John, the Beloved Disciple. John was the younger brother of James (the Sons of Thunder, Mark 3:17) and most likely the youngest of Jesus’ disciples. Many identify him as “the disciple whom Jesus loved” (John 19:26), who isn’t named, probably out of modesty (John’s secret autograph?). Five books in the New Testament bear John’s name: the fourth Gospel, the three letters of John (1, 2 and 3 John) and the book of Revelation. With regard to the fourth Gospel, the early church held that John, the son of Zebedee, is “the disciple who testifies to these things and who wrote them down” (21:24). Today some commentators believe that the fourth Gospel did not come from the “hand” of John but from his followers, referred to as the Johannine Community.
Structure, Audience and Message. As mentioned above, John does not follow Mark’s story line; nor is it clear to whom his Gospel is addressed, but he structures his narrative like the other three— a public ministry and a private ministry. The first half (chapters 1-12) has been called the Book of Signs (or Miracles); the second half (13-21) has been called the Book of Glory (Jesus’ “hour,” his glorification). Many believe that John was writing a testimony to Jesus for the Christian community in Ephesus, where he lived out the final years of his life at the end of the first century John’s message is that Jesus is the one in whom “the Word became flesh” (1:14). William Barclay, the Scottish Bible commentator, said, “This might well be the single greatest verse in the New Testament.” Jesus did not come to bring the message of eternal life; he is the message.

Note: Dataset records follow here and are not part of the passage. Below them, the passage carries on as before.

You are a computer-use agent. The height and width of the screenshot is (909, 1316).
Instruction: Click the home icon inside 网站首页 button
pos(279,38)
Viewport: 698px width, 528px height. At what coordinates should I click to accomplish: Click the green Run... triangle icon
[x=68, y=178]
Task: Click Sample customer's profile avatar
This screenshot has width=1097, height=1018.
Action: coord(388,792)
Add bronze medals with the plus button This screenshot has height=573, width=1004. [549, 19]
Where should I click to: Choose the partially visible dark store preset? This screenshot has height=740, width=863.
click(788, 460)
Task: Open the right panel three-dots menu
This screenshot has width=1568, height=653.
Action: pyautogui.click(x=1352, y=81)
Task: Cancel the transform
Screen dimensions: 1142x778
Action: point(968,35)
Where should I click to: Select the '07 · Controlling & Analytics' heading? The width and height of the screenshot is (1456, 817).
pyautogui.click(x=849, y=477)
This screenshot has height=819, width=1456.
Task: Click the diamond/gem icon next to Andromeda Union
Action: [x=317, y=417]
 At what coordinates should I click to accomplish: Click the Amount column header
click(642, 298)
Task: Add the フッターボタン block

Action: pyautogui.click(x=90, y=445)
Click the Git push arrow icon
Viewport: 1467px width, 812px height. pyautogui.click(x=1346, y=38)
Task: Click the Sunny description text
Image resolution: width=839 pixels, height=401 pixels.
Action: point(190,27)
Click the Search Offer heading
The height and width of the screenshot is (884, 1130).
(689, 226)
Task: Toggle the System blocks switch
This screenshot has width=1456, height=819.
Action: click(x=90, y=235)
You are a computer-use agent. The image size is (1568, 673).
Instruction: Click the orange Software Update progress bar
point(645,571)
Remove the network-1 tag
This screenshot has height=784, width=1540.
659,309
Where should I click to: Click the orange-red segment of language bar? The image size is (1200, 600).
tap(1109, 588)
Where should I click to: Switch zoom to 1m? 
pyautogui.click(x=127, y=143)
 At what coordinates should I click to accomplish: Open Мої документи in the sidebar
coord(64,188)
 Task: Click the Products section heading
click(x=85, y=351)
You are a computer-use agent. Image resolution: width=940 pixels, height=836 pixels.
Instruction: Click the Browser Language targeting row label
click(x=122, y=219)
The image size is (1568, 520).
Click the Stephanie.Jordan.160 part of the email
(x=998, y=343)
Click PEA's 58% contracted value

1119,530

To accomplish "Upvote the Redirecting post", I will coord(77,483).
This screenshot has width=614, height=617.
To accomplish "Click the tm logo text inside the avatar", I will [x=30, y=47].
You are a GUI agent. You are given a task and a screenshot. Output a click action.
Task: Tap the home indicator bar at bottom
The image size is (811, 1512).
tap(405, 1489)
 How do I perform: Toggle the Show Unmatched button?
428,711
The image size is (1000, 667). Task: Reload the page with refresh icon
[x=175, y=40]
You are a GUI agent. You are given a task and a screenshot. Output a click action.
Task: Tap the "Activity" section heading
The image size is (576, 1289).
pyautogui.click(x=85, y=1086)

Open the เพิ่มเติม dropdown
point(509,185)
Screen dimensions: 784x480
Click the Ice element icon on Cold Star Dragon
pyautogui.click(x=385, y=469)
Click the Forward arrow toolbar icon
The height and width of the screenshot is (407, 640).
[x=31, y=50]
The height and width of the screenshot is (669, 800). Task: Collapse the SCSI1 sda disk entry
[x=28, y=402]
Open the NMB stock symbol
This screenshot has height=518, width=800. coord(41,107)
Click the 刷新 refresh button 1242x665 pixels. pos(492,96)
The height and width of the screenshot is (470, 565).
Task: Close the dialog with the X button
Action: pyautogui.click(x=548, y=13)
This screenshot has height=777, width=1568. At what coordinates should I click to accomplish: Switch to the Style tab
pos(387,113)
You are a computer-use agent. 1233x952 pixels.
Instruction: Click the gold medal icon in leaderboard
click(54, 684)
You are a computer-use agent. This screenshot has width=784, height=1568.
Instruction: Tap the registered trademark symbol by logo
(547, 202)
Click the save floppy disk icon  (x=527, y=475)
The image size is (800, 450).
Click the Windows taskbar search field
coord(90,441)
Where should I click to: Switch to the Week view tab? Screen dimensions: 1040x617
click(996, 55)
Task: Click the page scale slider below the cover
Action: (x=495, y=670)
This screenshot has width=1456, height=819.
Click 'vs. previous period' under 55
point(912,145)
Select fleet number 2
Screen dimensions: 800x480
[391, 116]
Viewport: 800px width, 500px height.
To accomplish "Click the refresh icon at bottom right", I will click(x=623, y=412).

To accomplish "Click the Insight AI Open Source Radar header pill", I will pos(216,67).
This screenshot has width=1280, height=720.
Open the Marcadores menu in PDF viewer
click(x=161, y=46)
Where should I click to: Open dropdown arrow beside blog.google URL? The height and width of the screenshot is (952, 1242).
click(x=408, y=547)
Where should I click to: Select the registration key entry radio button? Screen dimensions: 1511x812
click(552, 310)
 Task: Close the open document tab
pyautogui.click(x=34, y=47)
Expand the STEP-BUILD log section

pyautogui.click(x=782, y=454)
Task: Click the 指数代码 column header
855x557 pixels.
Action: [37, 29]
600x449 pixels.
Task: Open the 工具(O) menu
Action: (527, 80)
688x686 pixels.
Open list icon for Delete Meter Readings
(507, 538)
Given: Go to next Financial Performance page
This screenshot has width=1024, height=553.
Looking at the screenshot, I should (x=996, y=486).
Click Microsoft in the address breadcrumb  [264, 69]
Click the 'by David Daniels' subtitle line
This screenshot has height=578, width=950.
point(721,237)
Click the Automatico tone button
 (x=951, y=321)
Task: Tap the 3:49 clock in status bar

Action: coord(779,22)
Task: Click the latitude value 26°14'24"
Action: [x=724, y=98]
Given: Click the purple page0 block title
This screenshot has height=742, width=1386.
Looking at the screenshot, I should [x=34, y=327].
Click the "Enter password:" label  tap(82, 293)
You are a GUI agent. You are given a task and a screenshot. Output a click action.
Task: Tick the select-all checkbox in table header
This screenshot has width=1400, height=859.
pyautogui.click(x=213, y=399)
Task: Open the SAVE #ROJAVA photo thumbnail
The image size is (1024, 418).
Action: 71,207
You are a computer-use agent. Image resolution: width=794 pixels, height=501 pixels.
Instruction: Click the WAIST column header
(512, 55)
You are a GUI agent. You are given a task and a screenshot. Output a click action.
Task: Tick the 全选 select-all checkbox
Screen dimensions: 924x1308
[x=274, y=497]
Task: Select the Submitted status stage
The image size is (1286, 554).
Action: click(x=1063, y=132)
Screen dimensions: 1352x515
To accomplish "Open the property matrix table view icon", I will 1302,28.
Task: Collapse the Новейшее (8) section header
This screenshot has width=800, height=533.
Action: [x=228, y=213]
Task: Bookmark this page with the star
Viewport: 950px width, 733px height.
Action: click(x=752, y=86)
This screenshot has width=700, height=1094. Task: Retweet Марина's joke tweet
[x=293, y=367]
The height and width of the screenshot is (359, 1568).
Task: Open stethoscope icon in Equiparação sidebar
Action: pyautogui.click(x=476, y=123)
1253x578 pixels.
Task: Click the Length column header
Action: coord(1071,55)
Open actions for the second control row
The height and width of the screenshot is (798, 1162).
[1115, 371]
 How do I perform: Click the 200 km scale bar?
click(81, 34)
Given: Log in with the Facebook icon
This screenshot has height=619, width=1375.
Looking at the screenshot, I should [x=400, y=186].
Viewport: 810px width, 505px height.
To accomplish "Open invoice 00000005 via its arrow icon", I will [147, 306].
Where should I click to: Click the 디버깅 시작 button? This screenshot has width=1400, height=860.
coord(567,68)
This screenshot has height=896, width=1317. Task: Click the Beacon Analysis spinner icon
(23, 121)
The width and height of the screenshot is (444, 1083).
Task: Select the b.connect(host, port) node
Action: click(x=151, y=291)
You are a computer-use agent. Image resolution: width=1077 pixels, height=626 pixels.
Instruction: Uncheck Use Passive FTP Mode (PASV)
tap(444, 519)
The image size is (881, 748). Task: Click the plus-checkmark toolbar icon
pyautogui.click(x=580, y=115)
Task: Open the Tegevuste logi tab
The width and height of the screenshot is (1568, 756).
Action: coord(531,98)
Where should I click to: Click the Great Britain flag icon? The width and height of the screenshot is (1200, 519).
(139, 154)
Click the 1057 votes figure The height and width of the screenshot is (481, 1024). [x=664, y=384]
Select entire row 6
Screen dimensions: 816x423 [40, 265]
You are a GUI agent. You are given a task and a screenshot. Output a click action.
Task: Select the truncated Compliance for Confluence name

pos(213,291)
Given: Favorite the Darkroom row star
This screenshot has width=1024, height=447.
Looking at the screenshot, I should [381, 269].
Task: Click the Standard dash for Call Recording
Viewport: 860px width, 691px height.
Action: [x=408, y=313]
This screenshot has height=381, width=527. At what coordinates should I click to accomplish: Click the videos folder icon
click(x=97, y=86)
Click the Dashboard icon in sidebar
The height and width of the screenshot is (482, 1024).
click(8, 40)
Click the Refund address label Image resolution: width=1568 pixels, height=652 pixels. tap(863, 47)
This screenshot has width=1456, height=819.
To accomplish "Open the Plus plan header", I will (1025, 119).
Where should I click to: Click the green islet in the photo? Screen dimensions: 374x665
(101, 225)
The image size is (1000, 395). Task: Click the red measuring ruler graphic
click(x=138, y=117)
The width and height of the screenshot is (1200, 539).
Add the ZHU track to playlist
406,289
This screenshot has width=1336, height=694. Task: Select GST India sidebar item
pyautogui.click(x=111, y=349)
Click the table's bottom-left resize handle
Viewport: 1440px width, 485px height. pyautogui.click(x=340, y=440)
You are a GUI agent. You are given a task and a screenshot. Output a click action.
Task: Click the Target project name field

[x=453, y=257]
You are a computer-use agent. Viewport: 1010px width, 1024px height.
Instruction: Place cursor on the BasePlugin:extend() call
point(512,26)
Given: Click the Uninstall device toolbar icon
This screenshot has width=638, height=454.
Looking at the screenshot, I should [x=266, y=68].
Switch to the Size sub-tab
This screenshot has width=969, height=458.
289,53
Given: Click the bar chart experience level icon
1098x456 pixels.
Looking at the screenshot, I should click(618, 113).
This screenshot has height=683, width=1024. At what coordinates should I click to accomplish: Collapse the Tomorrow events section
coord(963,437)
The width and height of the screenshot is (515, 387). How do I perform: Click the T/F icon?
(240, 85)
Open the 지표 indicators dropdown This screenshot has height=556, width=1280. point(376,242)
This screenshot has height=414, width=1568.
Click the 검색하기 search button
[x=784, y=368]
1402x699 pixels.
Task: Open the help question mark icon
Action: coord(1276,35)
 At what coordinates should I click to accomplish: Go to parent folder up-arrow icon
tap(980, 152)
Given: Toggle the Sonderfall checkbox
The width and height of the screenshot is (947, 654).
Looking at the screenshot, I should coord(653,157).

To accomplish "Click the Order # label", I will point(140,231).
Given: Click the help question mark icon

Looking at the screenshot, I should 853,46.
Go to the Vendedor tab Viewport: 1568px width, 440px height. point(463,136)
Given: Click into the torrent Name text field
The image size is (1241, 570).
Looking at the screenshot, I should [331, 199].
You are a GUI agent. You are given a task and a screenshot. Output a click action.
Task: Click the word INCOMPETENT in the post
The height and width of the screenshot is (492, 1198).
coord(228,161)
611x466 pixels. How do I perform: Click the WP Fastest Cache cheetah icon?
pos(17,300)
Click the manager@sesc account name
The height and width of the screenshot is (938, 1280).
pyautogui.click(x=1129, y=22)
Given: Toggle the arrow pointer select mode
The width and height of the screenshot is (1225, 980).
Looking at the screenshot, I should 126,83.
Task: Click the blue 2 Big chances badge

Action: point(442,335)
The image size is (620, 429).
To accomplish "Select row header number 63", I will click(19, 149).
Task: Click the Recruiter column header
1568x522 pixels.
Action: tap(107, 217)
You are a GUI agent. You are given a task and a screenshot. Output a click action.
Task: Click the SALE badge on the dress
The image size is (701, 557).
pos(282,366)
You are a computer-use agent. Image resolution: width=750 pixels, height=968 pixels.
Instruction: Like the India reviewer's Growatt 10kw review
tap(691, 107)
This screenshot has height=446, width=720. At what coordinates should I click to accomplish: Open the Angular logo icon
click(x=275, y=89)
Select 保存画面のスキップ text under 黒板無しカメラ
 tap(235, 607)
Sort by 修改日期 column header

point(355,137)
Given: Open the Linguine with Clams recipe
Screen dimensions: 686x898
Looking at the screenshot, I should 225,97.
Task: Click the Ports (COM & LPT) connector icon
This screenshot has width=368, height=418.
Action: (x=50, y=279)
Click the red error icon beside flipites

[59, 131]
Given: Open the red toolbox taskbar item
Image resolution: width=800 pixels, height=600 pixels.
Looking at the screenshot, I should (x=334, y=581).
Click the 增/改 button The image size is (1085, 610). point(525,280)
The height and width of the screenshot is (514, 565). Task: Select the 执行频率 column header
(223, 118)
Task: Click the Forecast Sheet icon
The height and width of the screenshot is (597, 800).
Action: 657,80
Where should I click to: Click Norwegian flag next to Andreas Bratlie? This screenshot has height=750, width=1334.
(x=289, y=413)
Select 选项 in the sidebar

The Gospels: Four Stories, One Jesus
Some say that because the Gospels present different stories and portraits of Jesus, they are fiction. Not at all. When we read multiple biographies of a famous person, we find that the authors tell their stories differently, and each helps us to know the person better than if we had read only one biography. The same is true with the Gospels. The reason they appear different is because each author chose, in shaping his narrative, to emphasize different aspects of the Jesus story for his particular audience. Mark wrote to Christians in Rome who were suffering persecution under Nero. Matthew wrote to Jewish Christians that Jesus was the long-awaited Messiah. Luke wrote to the wider Greco-Roman world that Jesus was the universal Savior. John wrote that Jesus was the one in whom “the Word became flesh.” Four testimonies, written from four different perspectives, but all about the same Jesus, who lived and died and rose again.